Neuron Runtime Troubleshooting on Trn1#

Memory Errors#

Transient memory errors#

Uncorrectable memory error is detected on Neuron device: 5:1 metadata: 0x2. The error might cause incorrect computational results and might affect training convergence. Please
terminate and restart from the last checkpoint if the convergence is impacted.

Solution#

Neuron detected a single uncorrectable bit flip in the device memory. The execution can continue but there is a possibility of a numerical error. If this is a concern, terminate and restart from the last known good check point.

Persistent memory errors#

Uncorrectable memory error is detected on Neuron device: 5:1 metadata: 0x2. Failing execution.

Solution#

Multiple uncorrectable errors are detected during execution. The execution cannot continue. This is most likely caused by faulty hardware. Terminate and move to a different instance.
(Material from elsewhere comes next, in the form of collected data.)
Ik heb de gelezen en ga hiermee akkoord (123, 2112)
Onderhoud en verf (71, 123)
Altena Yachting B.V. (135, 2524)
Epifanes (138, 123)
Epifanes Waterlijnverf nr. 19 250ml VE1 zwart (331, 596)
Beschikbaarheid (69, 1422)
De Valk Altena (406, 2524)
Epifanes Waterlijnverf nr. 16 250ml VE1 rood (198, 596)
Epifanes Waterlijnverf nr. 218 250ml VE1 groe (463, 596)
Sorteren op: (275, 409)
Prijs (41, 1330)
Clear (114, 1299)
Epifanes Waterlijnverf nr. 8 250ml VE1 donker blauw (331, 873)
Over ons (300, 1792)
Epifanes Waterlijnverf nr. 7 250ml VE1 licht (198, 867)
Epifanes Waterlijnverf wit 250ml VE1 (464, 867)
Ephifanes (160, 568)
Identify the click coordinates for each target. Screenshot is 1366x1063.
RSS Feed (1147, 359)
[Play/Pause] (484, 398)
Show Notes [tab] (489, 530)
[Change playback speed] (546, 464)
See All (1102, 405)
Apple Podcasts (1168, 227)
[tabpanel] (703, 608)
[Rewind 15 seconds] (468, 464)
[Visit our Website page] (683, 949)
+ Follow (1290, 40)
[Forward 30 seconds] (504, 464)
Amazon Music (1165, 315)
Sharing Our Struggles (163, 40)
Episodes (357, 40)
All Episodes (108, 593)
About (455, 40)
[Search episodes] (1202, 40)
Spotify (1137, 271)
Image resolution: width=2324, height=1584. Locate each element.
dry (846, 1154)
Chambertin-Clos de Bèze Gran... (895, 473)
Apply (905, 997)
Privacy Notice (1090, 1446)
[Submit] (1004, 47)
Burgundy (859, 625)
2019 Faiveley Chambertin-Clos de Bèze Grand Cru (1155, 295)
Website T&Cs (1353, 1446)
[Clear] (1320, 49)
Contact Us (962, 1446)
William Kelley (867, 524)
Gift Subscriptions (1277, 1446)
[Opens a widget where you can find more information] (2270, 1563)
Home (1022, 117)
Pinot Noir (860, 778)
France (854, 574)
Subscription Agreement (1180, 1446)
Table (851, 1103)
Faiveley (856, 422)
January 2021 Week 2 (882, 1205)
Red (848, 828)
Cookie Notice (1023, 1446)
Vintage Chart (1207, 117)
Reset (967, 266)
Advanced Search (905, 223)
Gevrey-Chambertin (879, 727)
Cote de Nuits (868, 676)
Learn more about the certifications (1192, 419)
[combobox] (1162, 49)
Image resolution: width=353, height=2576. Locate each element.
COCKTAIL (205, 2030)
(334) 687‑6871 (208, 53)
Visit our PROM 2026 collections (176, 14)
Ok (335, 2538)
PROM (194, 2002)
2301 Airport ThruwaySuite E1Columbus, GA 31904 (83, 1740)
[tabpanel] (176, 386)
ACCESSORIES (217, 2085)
Failure to initialize Neuron#

nd0 nc0 Timestamp program stop timeout (1000 ms)
nd0 nc0 Error while waiting for timestamp program to end on TPB eng 0
nd0 nc0 Failed to stop neuron core
nd0 nc0 Failed to end timestamp sync programs
TDRV not initialized
Failed to initialize devices, error:5

Solution#

Previously executed application left Neuron devices in running state. Reset Neuron devices but reloading Neuron Driver. Note, this is a temporary workaround, future versions of Neuron will reset running devices automatically.

sudo rmmod neuron; sudo modprobe neuron

An application is trying to use more cores that are available on the instance#

Could not open the nd1

Solution#

Use properly sized instance. trn1.32xlarge has 32 Neuron Cores, trn1.2xlarge has 2 Neuron Cores.

EFA and Collective Communication Errors#

Missing aws-neuronx-collectives package#

aws-neuronx-collectives package is required to execute Collective Communication on a single instance and across multiple instances.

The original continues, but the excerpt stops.